UN urges Jordan to accept refugees as 60,000 of the displaced gather at border crossing
BEIRUT — Dark smoke rose over areas held by Syrian rebels near the border with Jordan on Thursday as President Bashar al-Assad's Russian allies unleashed heavy air strikes and government forces sought to advance on the ground.
The UNHCR refugee agency urged Jordan to open its borders to Syrians who have fled the fighting, saying the total number of displaced now stood at more than 320,000, with 60,000 of them gathered at the border crossing with Jordan.
Assad is aiming to recapture the country's entire southwest, including the frontiers with the Israeli-occupied Golan Heights and Jordan. The area is one of the last rebel strongholds in Syria after more than seven years of war.
With no sign of intervention yet by his foreign foes, government forces seem set for another big victory in the war after crushing the last remaining rebel bastions near Damascus and Homs.
State television footage showed giant clouds of smoke towering over fields, rooftops and a distant industrial area, accompanied by the sound of occasional explosions.
After four days of reduced bombardment, intense air strikes resumed on Wednesday following the collapse of talks between rebels and Russian officers, brokered by Jordan.
"The Russians have not stopped the bombardment," Bashar al-Zoubi, a prominent rebel leader in southern Syria, told Reuters in a text message from the Deraa area, the focus of the government offensive.

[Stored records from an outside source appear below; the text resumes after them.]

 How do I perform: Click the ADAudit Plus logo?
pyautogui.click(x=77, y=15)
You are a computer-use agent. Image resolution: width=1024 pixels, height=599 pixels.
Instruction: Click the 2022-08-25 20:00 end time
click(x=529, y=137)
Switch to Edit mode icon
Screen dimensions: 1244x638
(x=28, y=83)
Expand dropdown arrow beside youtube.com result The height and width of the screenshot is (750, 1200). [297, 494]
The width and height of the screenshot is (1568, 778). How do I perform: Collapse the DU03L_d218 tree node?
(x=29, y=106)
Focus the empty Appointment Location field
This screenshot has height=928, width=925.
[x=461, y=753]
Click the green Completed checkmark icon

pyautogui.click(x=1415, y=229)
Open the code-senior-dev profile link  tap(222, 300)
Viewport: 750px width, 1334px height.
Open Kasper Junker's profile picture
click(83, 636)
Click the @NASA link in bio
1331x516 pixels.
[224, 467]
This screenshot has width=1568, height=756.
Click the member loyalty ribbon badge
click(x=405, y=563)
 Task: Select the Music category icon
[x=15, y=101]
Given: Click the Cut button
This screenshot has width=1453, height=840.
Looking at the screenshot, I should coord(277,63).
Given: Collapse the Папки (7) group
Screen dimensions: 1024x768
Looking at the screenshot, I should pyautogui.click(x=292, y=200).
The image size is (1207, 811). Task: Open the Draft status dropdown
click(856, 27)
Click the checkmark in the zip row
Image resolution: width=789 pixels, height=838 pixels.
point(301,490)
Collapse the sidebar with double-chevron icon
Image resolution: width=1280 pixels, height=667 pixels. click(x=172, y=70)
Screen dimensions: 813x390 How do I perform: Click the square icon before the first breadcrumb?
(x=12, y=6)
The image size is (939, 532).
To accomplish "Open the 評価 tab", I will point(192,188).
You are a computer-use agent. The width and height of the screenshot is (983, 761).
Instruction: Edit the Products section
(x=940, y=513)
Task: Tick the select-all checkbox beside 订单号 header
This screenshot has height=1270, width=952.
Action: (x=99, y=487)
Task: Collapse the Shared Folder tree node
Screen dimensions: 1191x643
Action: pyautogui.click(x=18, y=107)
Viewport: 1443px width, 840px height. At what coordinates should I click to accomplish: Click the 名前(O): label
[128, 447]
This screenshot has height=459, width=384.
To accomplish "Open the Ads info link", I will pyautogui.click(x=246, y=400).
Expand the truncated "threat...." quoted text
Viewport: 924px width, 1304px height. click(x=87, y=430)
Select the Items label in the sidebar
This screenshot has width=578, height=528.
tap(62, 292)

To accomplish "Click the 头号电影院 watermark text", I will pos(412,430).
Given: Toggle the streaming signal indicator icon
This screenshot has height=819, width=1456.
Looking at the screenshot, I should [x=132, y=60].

"The regime is trying to advance and the clashes are continuing."
The Syrian Observatory for Human Rights, monitoring the war through what it describes as many sources on the ground, said there had been 600 air strikes in 15 hours, extending into Thursday morning.
State media said government forces had captured the town of Saida, some six miles east of Deraa city. A rebel command center said on Twitter that government attempts to storm the town were being resisted after it was struck with "dozens of Russian air raids," barrel bombs and rocket barrages.
The two-week-old attack has taken a chunk of rebel territory northeast of Deraa city, where some rebels surrendered.
The Observatory said 150 civilians have been killed.
For Assad, the Deraa campaign holds out the prospect of reopening the Nassib crossing with Jordan, a vital trade artery. Once Deraa is captured, the campaign is expected to move into the Quneitra area closer to the Golan frontier.
Recovering the frontier with the Golan Heights is also important to Assad, reestablishing his status as a frontline leader in the conflict with Israel, which sent reinforcements to the Golan frontier on Sunday.
State TV said Thursday's bombardment had targeted the southern parts of Deraa, a city long split between rebels and the army, and the towns of Saida, al-Nuaima, Um al-Mayadan and Taiba.
Its correspondent said the army aimed to drive southwards through the area immediately east of Deraa city, where rebel territory narrows to a thin corridor along the Jordanian border.
This would split the territory in two.
The army has been trying for days to reach the Jordanian border in the area immediately west of Deraa, but had not succeeded in attempts to storm an insurgent-held air base there, the rebel command center Twitter account said.
Fleeing civilians have mostly sought shelter along the frontiers with Israel and Jordan, which is already hosting some 650,000 Syrian refugees. Both countries have said they will not open their borders, but have distributed some supplies inside Syria.
Southwest Syria is part of a "de-escalation zone" agreed last year by Russia, Jordan and the United States to reduce violence.
Near the start of the government's offensive, Washington indicated it would respond to violations of that deal, but it has not done so yet and rebels said it had told them to expect no American military help.
For the anti-Assad rebels, losing the southwest will reduce their territory to a region of the northwest bordering Turkey and a patch of desert in the east where U.S. forces are stationed near the border with Iraq and Jordan.
Assad now controls most of Syria with help from his allies, though a large part of the north and east is in the hands of Kurdish-led militia backed by the United States.